Posted on:2009-01-02Degree:Ph.DType:Dissertation
University:The George Washington UniversityCandidate:Beissel Heath, Michelle PatriciaFull Text:PDF
GTID:1446390005452431Subject:History
Abstract/Summary:
This dissertation explores the Victorian discourse of play and playfulness, showing that play not only reflects Victorian beliefs, values, attitudes, and responses, but helped shape and direct them. Situating its analysis within various strains of literary and cultural criticism, the study traces responses to the then-burgeoning arena of sport and games though both literary and historical texts (novels, children's literature, periodicals, sports newspapers, and games and conduct manuals). It shows that neither novel nor manual lived in a world devoid of the other, and that what surfaces in a novel is frequently taken from the discourse of games or shapes a later discussion of a game in a manual. The study examines ways in which play intersected with nearly every aspect of Victorian life, but focuses in particular on the ways in which sports and games affected the home and domestic life, and helped to shape Victorian and later Edwardian familial, domestic, and imperial identities. It argues against ideas put forth by those like James Kincaid, who suggests that controls and order do not exist in play. Issues of order and control, consequence and connection, this study suggests, do arise persistently at sites of play, as do issues of race, class, gender, and age.
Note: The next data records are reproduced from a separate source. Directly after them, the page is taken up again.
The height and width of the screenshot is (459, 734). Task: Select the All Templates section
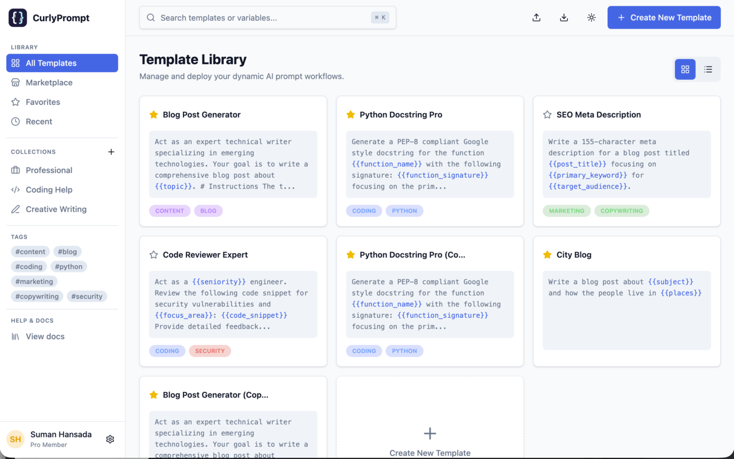coord(50,63)
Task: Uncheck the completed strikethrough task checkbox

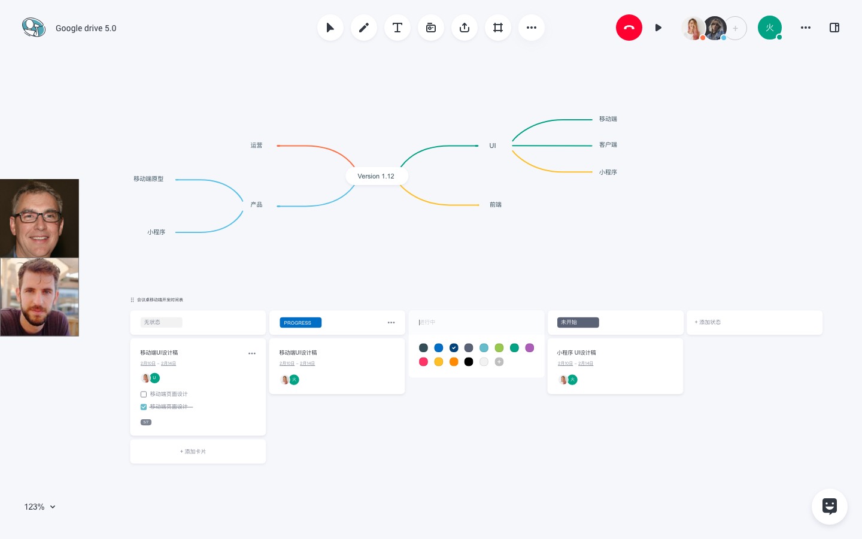Action: (x=144, y=407)
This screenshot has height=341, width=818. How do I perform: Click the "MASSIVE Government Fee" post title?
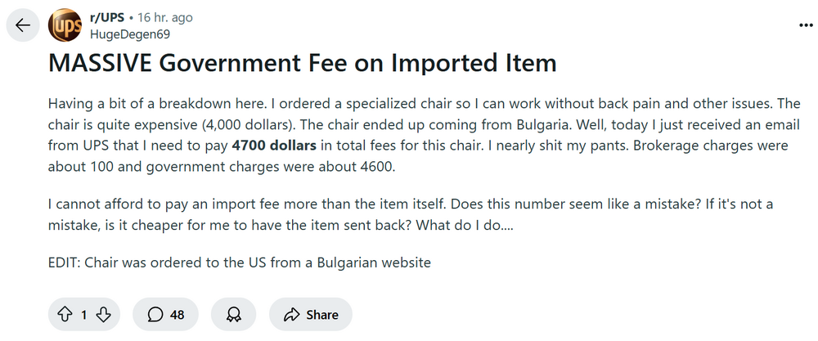tap(303, 63)
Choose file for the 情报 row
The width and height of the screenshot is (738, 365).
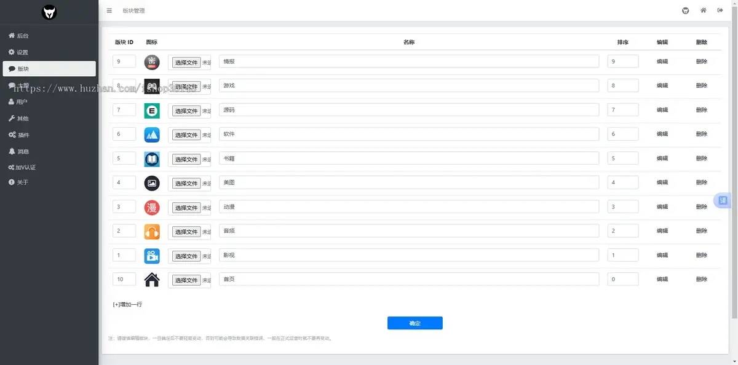pos(186,63)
Ultimately, this study considers ways in which sports and games are used to explore the possibility of social or individual freedom, are used as social equalizers between races, classes, genders, and ages, but are at the same time considered with much anxiety, are the sites of cultural tension and discomfort about those very freedoms and equalities. This is evident in nineteenth and early twentieth century children's texts and texts about childhood through the incompatibility of domesticity and play, and it is evident in adult texts of the same period by those texts' continual striving to correct balances, whether those balances be between playfulness and seriousness, or between identity markers such as race, class, and gender.